Zona di raccolta di alta Montagna. A fine marzo sulle cime del Civetta (3.220 mt) brilla ancora una neve bianchissima mentre scendendo più a valle, nelle aree più esposte al sole, si può ammirare lo sbocciare di veri tappeti di fiori di erica carnea selvatica molto visitati dalle api.
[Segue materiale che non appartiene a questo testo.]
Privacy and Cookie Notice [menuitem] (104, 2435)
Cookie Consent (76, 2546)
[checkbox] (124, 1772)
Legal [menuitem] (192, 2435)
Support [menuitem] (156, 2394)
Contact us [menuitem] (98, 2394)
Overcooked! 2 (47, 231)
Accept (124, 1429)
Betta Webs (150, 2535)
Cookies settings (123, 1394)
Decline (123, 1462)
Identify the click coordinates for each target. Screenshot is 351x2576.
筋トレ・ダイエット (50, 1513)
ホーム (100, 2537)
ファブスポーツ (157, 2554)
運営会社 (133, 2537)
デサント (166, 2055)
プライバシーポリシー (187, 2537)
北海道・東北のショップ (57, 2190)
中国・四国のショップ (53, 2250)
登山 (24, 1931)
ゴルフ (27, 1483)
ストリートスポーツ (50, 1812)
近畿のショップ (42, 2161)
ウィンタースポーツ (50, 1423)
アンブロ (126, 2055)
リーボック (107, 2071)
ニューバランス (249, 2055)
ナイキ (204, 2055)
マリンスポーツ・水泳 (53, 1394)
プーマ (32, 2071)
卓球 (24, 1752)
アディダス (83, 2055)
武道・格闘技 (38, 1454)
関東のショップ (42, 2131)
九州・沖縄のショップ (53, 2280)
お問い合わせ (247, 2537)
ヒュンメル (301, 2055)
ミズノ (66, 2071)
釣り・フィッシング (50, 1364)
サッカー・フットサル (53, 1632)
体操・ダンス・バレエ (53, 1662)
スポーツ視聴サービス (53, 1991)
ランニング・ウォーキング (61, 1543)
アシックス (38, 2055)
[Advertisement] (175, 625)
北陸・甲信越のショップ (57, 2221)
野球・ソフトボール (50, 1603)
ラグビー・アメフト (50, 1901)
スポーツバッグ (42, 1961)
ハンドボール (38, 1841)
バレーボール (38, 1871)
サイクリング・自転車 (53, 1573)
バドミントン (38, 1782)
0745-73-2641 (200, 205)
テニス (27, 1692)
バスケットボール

Un miele che richiede grandi sacrifici e abilità perchè si raccoglie in Alta Quota, oltre i 1.000 mt (le api possono arrivare a bottinare anche fino a 2.000 mt) nel periodo tra febbraio e inizio aprile quando le ore di luce sono ancora poche e le temperature piuttosto fredde. Per riuscire a produrlo è necessario che le colonie di api escano sane e forti dal periodo invernale.
BIOLOGICO ARTIGIANALE: Renato Panciera cura le sue api come fossero la sua famiglia. Un apicoltore che si impegna nella conservazione della specie autoctona di Ape mellifera Carnica.
CERTIFICAZIONE Carta Qualità - Campanula d'oro BIO. Viene concessa esclusivamente a prodotti agroalimentari prodotti nell'ambito del territorio dei 15 Comuni del Parco e che siano ottenuti con metodo di produzione da agricoltura biologica.